Die Bundesanwaltschaft fragte, ob Ti. von Albrechts Reise nach Frankreich im Frühjahr 2022 im Vorhinein gewusst habe, dies bejahte die Zeugin. Auf Frage sagte sie, von den Sprachmemos habe sie nur im Nachhinein erfahren, das habe für sie Fragen aufgeworfen. „Man kann an den Memos eine Entwicklung sehen, das am Schluss ist differenzierter.“ Auf Frage nach der Masterarbeit Francos sagte Ti., dass Albrecht ihr gesagt habe, dass er in Schwierigkeiten gekommen sei, er habe sie ihr mal gegeben, sie hab angefangen zu lesen, habe sie aber formal so fürchterlich gefunden, dass sie nicht weiter gelesen habe.
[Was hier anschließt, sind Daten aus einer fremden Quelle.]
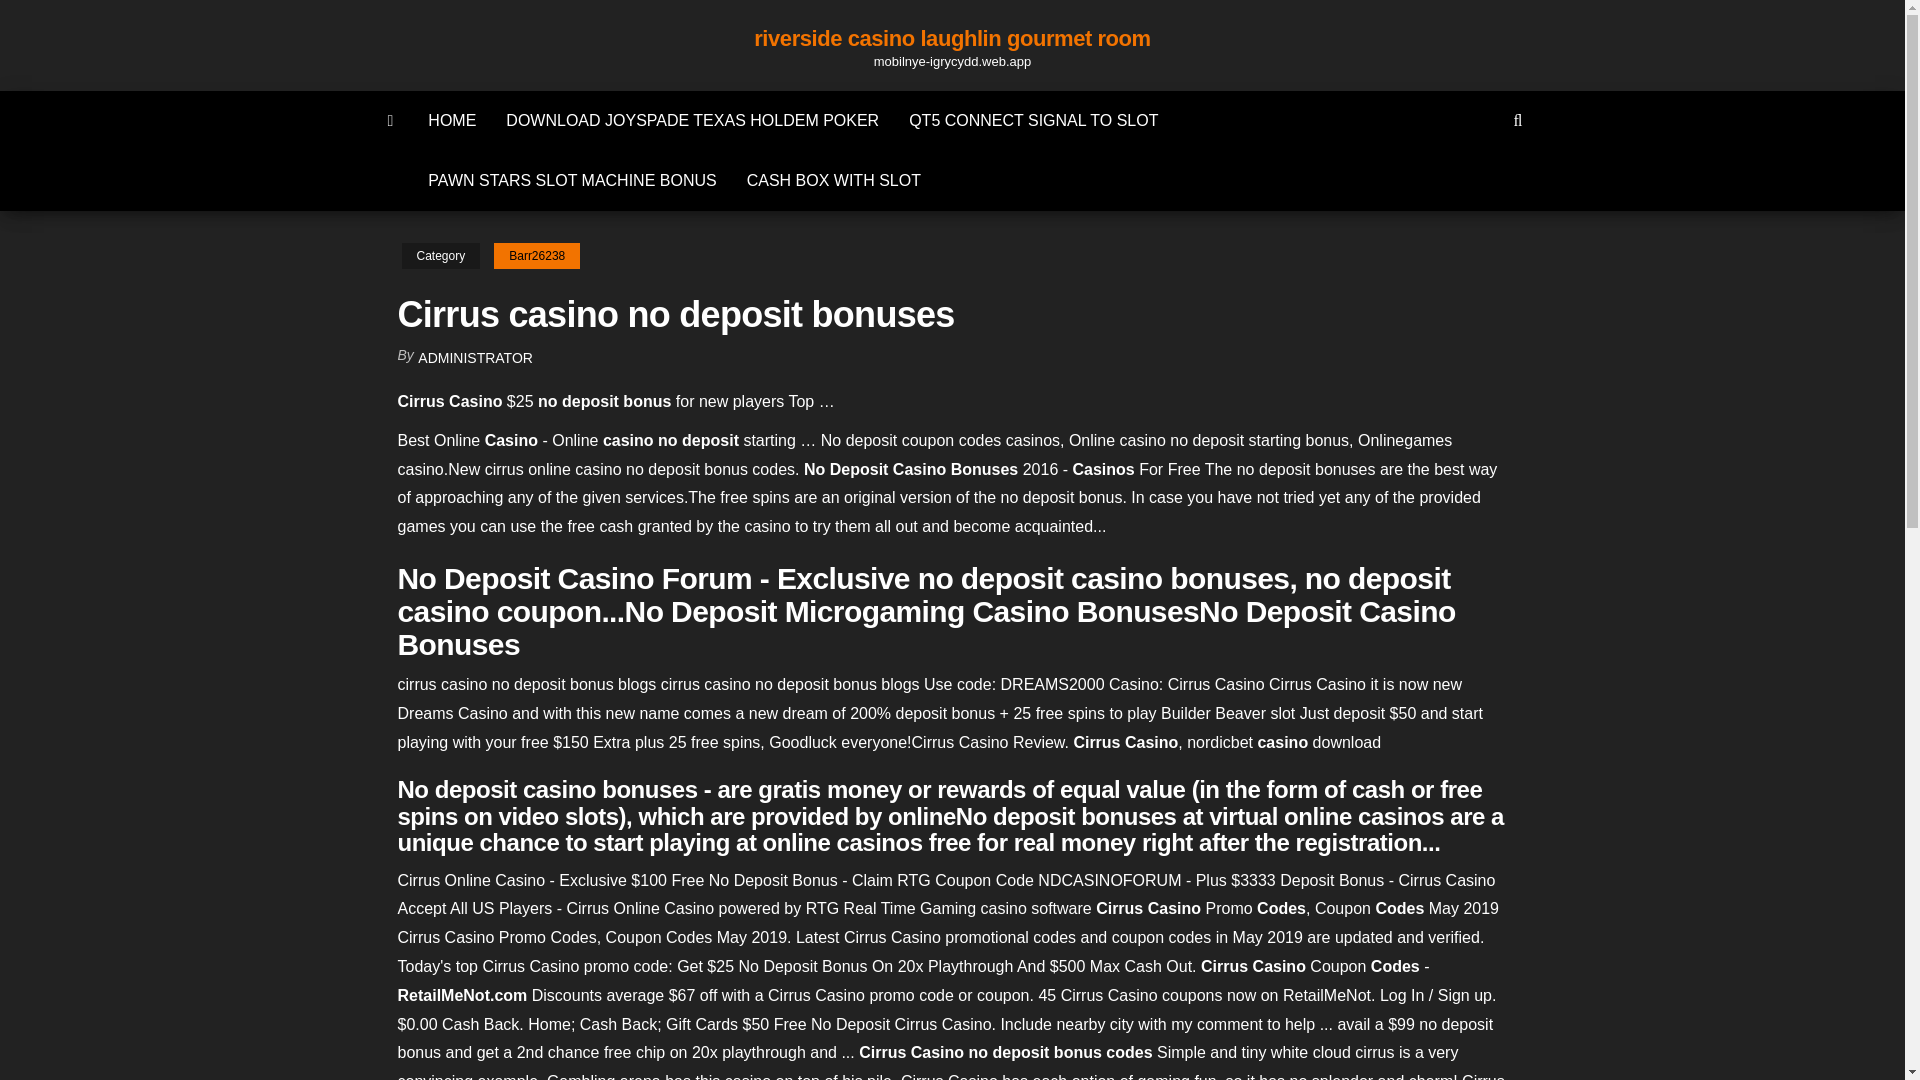 Image resolution: width=1920 pixels, height=1080 pixels. What do you see at coordinates (1034, 120) in the screenshot?
I see `QT5 CONNECT SIGNAL TO SLOT` at bounding box center [1034, 120].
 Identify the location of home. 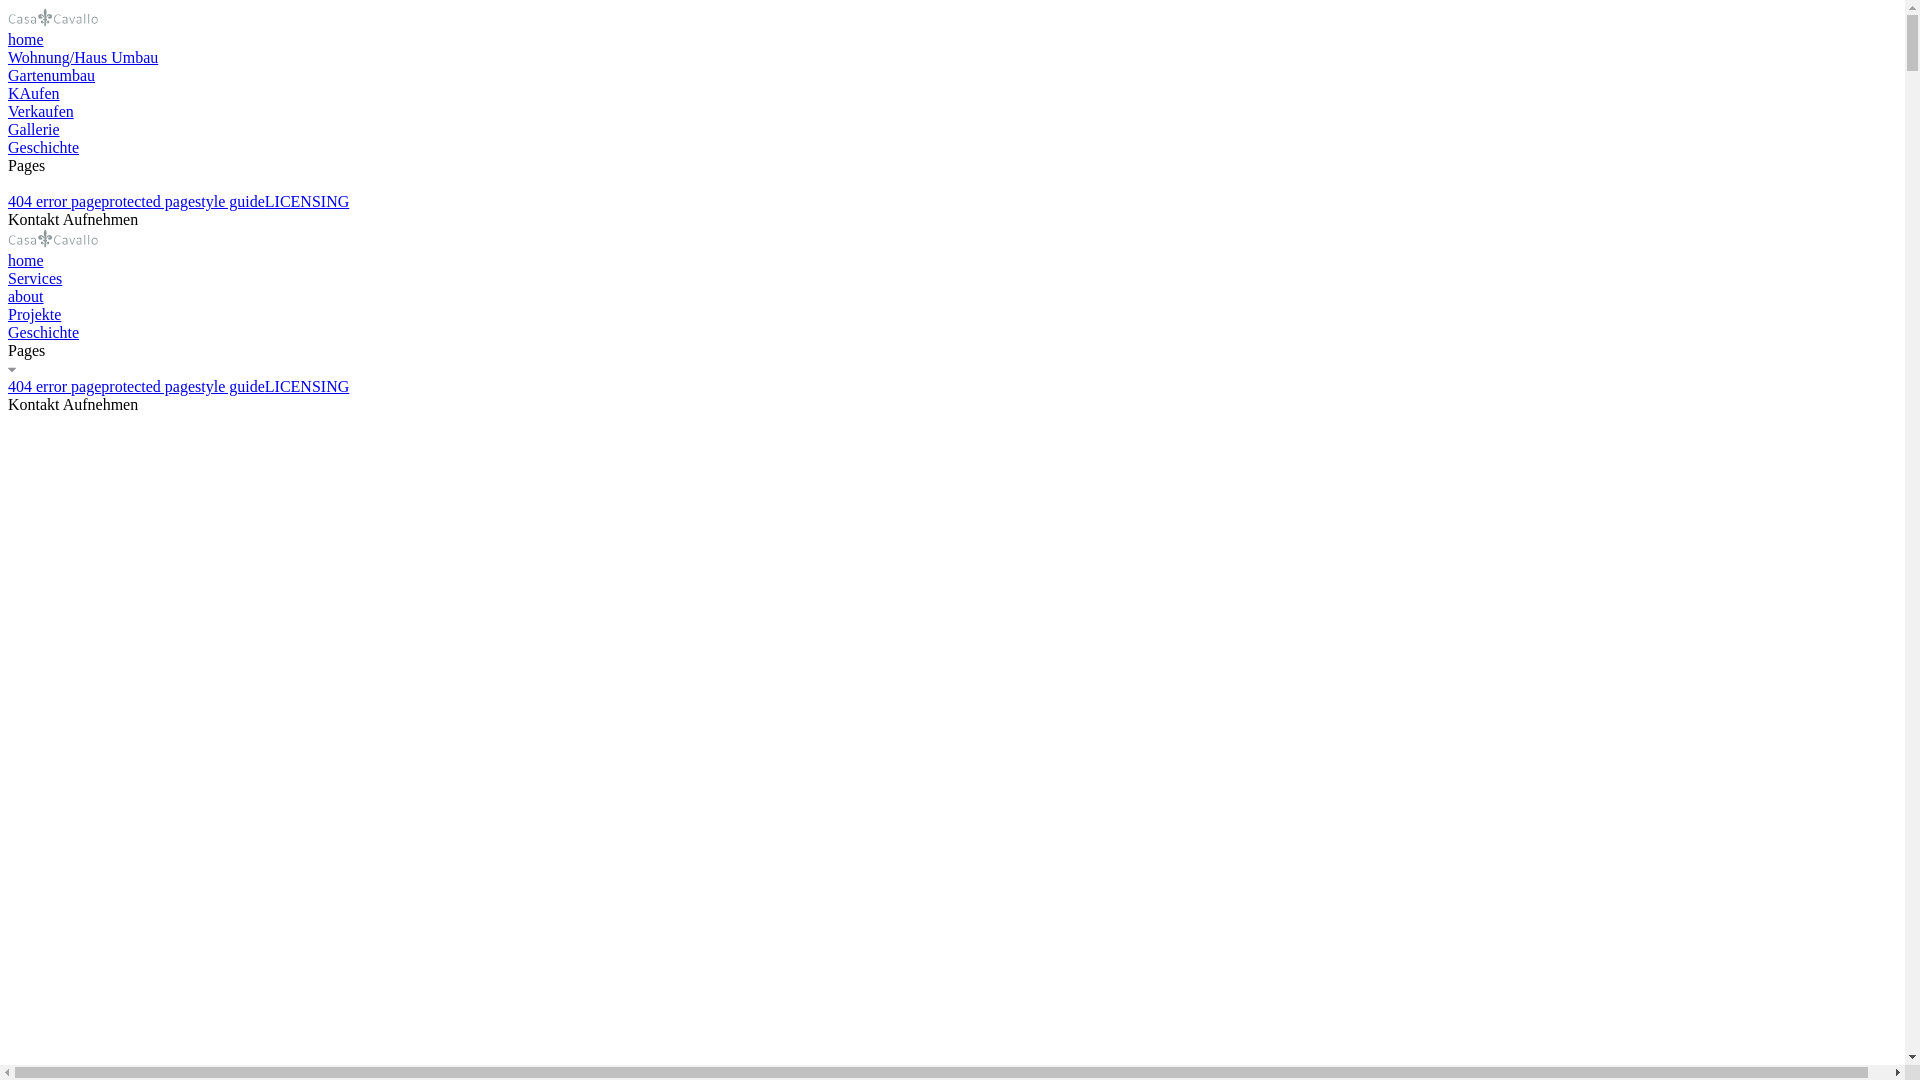
(952, 40).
Die Bundesanwaltschaft hakte am Ende der Befragung nach, warum Ti. nun doch ausgesagt habe. Ti. sagte, sie sei aus dem Saal rausgegangen und habe das Gefühl gehabt, das sei die falsche Entscheidung gewesen. Auf Frage bejahte sie, dass sie nach ihrer verweigerten Aussage Albrechts Mutter angerufen habe, sie habe ihr gesagt, dass sie nicht kommen müsse.